しかも、カラスは巣に近づいた人間、あるいは巣の方をじっと見ている人間を最初から蹴るわけではない。カラスも野生動物だから人間に対してはかなり臆病であり、最初は声を出して「近づくな!」と警告する。それでもダメなら人間の頭上を飛び交う。それでも近づいてきた時、やむなく足でポンと人間の頭をたたく(蹴る)。何故頭かといえば、カラスから見れば一番近くにあり、逃げやすいからだ。

人間は子育て中のカラスよりのほほんとしているから、警告のために鳴いていても気づかない。頭上を飛び交っていても気づかない。だから、「いきなり蹴られた!」となるらしい。子どもを守るために、カラスはあえて危険を犯しているのである。少しくらい蹴られたからといって、カラスを嫌うな!ぷんぷん!と柄が悪くなる私。

カラスが嫌われる理由のトップは、たぶん彼らがゴミを漁るからだろう。しかし、ゴミは人間にとってのゴミであり、カラスにとってはゴミではない。生きていくための大切な糧である。そして、あまりより好みすることなく、実にいろいろなものを食べるらしい。ゴミのネットの網目に嘴を突っ込んでビニール袋を破り、中から生ゴミなどを引っ張り出して散らかし、飛び去っていく・・・散らかったゴミ集積所の様子を見れば「カラスめー!」と怒りたくなるのかもしれないが、私から見れば悪いのはカラスではなく、いいかげんなゴミの出し方をする人間の方である。ネットの掛け方がいいかげん、ネットの外にゴミを出す、ネットの網目が荒すぎる・・・問題はゴミを出す方にある。

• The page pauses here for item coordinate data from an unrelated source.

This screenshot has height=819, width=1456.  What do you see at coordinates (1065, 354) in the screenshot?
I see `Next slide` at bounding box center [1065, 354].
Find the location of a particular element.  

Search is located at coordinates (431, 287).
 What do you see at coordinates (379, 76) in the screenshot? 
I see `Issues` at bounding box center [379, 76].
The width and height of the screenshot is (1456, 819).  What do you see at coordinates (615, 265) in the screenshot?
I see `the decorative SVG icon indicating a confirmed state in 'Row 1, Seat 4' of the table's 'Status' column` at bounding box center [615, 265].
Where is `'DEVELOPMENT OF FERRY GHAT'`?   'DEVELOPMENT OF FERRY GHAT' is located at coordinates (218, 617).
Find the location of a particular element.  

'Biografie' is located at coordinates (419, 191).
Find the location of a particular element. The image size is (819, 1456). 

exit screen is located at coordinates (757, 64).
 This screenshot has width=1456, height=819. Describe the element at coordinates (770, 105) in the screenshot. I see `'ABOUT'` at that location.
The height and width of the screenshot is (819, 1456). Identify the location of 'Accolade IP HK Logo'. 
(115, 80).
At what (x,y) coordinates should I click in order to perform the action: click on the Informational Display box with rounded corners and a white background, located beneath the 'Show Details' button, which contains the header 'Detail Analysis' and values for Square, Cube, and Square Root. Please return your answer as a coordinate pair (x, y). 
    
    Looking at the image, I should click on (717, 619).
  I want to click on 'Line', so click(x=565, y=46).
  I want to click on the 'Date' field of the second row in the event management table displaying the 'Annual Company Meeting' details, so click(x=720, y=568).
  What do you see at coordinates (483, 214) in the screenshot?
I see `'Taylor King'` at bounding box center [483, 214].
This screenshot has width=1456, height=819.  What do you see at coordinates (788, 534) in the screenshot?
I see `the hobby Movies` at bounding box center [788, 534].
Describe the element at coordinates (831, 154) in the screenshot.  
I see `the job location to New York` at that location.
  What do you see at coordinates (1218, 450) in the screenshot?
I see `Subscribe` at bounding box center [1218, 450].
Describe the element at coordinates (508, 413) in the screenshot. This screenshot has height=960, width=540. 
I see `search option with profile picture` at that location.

言い出したらキリがないのでこれくらいにしておくが、カラスに限らず人間は自分たちに非があることを他の動物のせいにしすぎると思っている。また、ほとんど何も知らないのにイメージだけで決めつける。黒くて大きなカラスを見れば「不吉」というイメージを浮かべるし、カラスがスカベンジャー(腐肉食動物)であるがゆえに「気味悪い」「気持ち悪い」と思う。しかし、自然界においてスカベンジャーの存在意義は大きいのではないだろうか。生態系にとってスカベンジャーは大切な役割を担っていると思うのだが。

さほど近くにいるわけでもないのに、カラスが数羽フェンスなどにとまっていると「きゃー!カラス!こわいぃぃ!」などと妙な声をあげるお姉さんたちよ。カラスだって好きであのような外見に生まれてきたわけではない。あなたたちが好きでそんな顔に生まれてきたわけではなのと同じように。ひひひ。こうなったら続編である「カラスの補習授業」も読まねばー!

17-0707-2.jpg著者・松原始さんのデッサンはさすが「カラス屋」!